▸ Study questions
**a.** Retype the stretch of the passage on the Royal Exchange from "You see the" through "of the world.".
**b.** According to the passage on the Royal Exchange, how many members did the Royal Exchange have when activity peaked in the 1920s?
**c.** For each statement, state whether it agrees with the passage on the Royal Exchange, giving yes or no with the deciding words quoted: (i) Much of the current building dates from 1874. (ii) Trading at the Royal Exchange continued until 1974. (iii) The boards high on one wall bear the name Paris.

▸ Excerpt to read
──────
A Manchester theatre is facing up to its history at the heart of the 19th Century cotton industry, which depended on slavery in America.
A colossal clash of styles greets visitors who step inside the Royal Exchange.
You see the giant pink Victorian marble pillars and the domed glass roof of the opulent grand hall.
But you can’t fail to notice the industrial 1970s metal frame and brightly coloured staircases of the theatre module, which looks like a spaceship that’s landed in the middle of the floor.
Amid that visual onslaught, it’s easy to overlook some slightly dilapidated wooden boards high on one wall.
They bear names – Liverpool, New York, Alexandria, Paris, Sudan – and some numbers.
It still may not be immediately clear that they are the only obvious remnants from the building’s original purpose.
They show the final prices from when the Royal Exchange was the main trading floor in the cotton capital of the world.
Five thousand merchants gathered in the building in the mid-19th Century to strike deals to export the cloth that had been manufactured in the city’s mills. It was rebuilt as business boomed, with much of the current building dating from 1874.
Manchester was known as Cottonopolis, and the Royal Exchange was the “parliament of the cotton lords”.
Activity peaked in the 1920s when the Royal Exchange had 11,000 members. But trading stopped in 1968 – the date 31 Dec on the boards was its final day.
──────
▸ Stored data entries
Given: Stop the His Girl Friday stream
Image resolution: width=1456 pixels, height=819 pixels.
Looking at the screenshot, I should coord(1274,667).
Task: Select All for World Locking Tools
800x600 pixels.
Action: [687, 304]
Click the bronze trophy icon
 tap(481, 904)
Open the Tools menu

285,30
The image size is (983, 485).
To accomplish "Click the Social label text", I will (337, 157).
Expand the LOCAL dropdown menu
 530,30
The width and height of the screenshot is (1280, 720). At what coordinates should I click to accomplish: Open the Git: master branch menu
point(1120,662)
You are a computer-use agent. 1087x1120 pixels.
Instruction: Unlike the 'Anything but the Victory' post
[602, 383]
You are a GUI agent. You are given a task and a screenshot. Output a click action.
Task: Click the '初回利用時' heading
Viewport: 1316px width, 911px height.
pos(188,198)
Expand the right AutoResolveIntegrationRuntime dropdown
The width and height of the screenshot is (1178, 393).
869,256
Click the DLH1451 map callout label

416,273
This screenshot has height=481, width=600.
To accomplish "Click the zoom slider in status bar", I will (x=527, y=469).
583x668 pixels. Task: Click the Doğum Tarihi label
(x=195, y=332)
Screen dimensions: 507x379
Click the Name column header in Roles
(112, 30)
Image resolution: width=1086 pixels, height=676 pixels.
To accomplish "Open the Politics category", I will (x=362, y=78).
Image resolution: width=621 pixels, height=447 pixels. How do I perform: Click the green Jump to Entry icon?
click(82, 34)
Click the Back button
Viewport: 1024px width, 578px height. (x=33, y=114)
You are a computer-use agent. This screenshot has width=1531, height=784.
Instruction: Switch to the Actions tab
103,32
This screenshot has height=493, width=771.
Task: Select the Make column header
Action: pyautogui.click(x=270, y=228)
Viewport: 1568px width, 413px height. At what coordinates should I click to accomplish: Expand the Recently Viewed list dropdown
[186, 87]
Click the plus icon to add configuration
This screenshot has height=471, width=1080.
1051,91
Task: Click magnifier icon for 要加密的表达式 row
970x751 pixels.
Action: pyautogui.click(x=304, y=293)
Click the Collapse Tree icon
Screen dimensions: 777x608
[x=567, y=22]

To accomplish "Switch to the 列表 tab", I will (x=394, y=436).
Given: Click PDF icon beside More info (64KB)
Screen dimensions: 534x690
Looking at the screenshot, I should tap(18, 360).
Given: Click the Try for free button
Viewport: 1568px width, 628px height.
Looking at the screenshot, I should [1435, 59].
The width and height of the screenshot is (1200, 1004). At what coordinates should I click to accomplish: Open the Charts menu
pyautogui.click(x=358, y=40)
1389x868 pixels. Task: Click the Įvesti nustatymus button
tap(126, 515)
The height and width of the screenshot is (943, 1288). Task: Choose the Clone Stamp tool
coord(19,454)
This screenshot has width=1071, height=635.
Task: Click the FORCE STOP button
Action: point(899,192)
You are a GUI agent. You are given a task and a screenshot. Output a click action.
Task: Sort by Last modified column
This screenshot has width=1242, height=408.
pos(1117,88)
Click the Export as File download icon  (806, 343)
──────
▸ Task-by-task outputs
**a.**
You see the giant pink Victorian marble pillars and the domed glass roof of the opulent grand hall.
But you can’t fail to notice the industrial 1970s metal frame and brightly coloured staircases of the theatre module, which looks like a spaceship that’s landed in the middle of the floor.
Amid that visual onslaught, it’s easy to overlook some slightly dilapidated wooden boards high on one wall.
They bear names – Liverpool, New York, Alexandria, Paris, Sudan – and some numbers.
It still may not be immediately clear that they are the only obvious remnants from the building’s original purpose.
They show the final prices from when the Royal Exchange was the main trading floor in the cotton capital of the world.

**b.** 11,000 members.

**c.**
(i) Yes: "with much of the current building dating from 1874"
(ii) No: "But trading stopped in 1968"
(iii) Yes: "They bear names – Liverpool, New York, Alexandria, Paris, Sudan – and some numbers."